# Start of Source data

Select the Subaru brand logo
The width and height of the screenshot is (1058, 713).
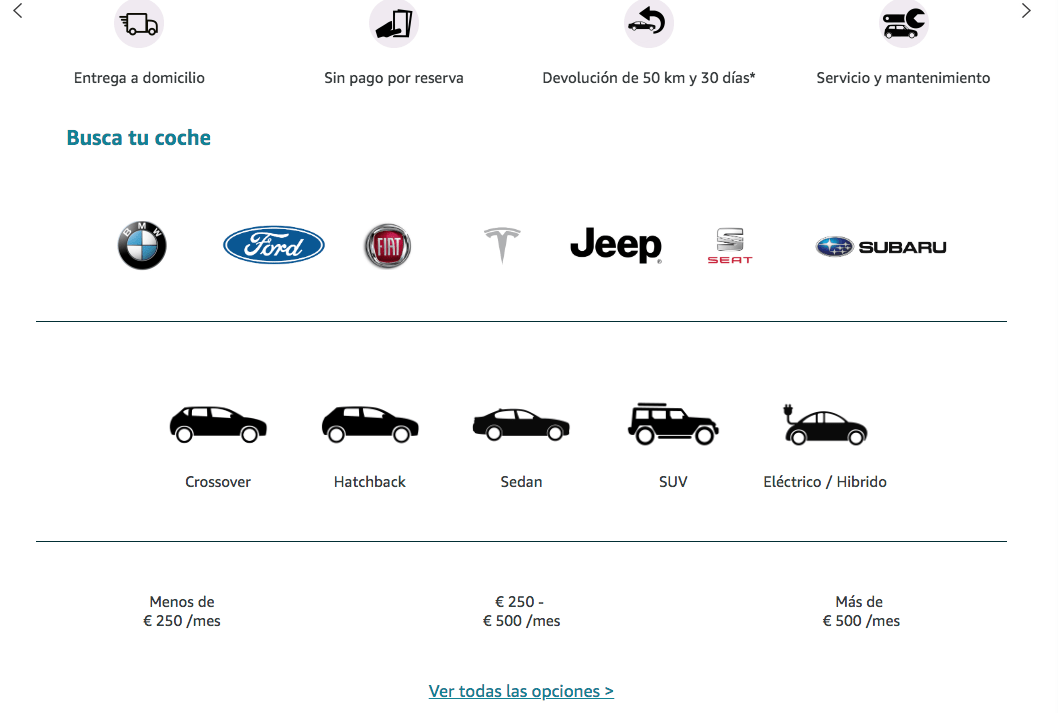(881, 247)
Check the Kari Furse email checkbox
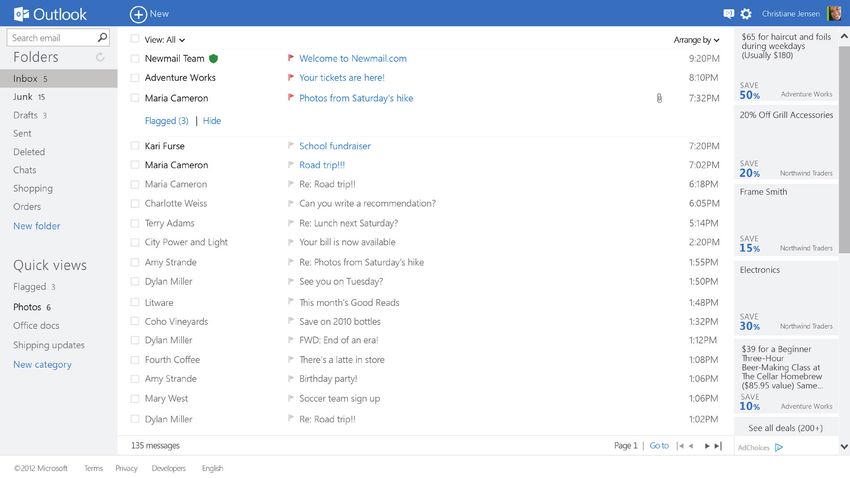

# End of Source data
# Start of Source data

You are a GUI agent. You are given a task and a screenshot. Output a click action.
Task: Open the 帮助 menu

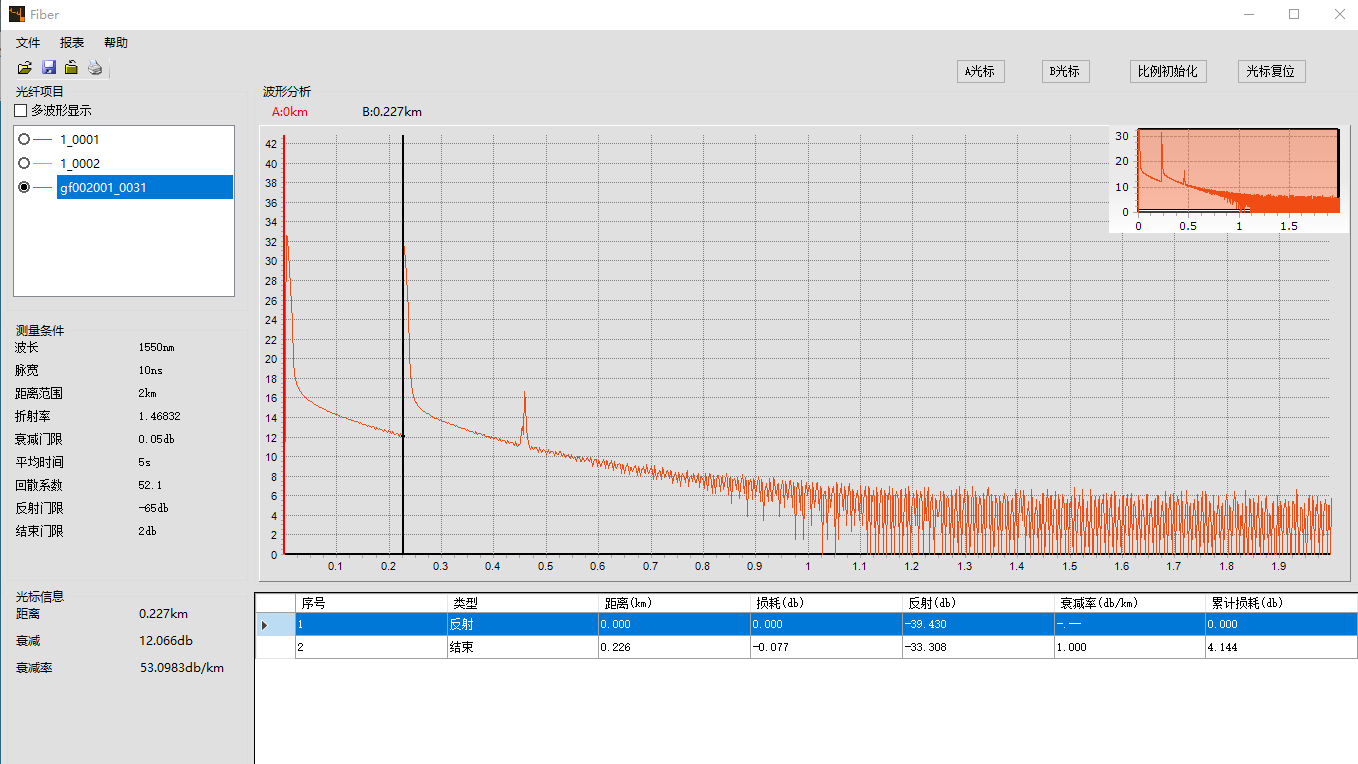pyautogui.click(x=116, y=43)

# End of Source data
# Start of Source data

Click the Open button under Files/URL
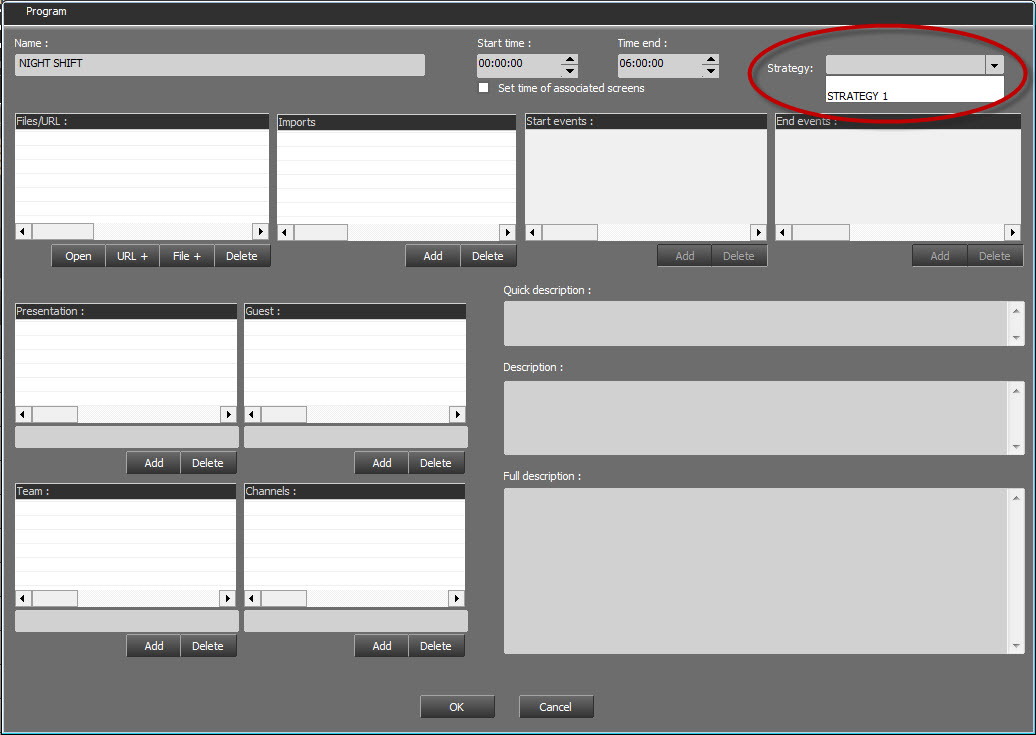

# End of Source data

Task directions: Could you set down the data word for word, starting at the line containing "Select the Subaru brand logo" and ending at the line containing "Check the Kari Furse email checkbox", and leave out the pictures?

Correct output:
Select the Subaru brand logo
The width and height of the screenshot is (1058, 713).
(881, 247)
Check the Kari Furse email checkbox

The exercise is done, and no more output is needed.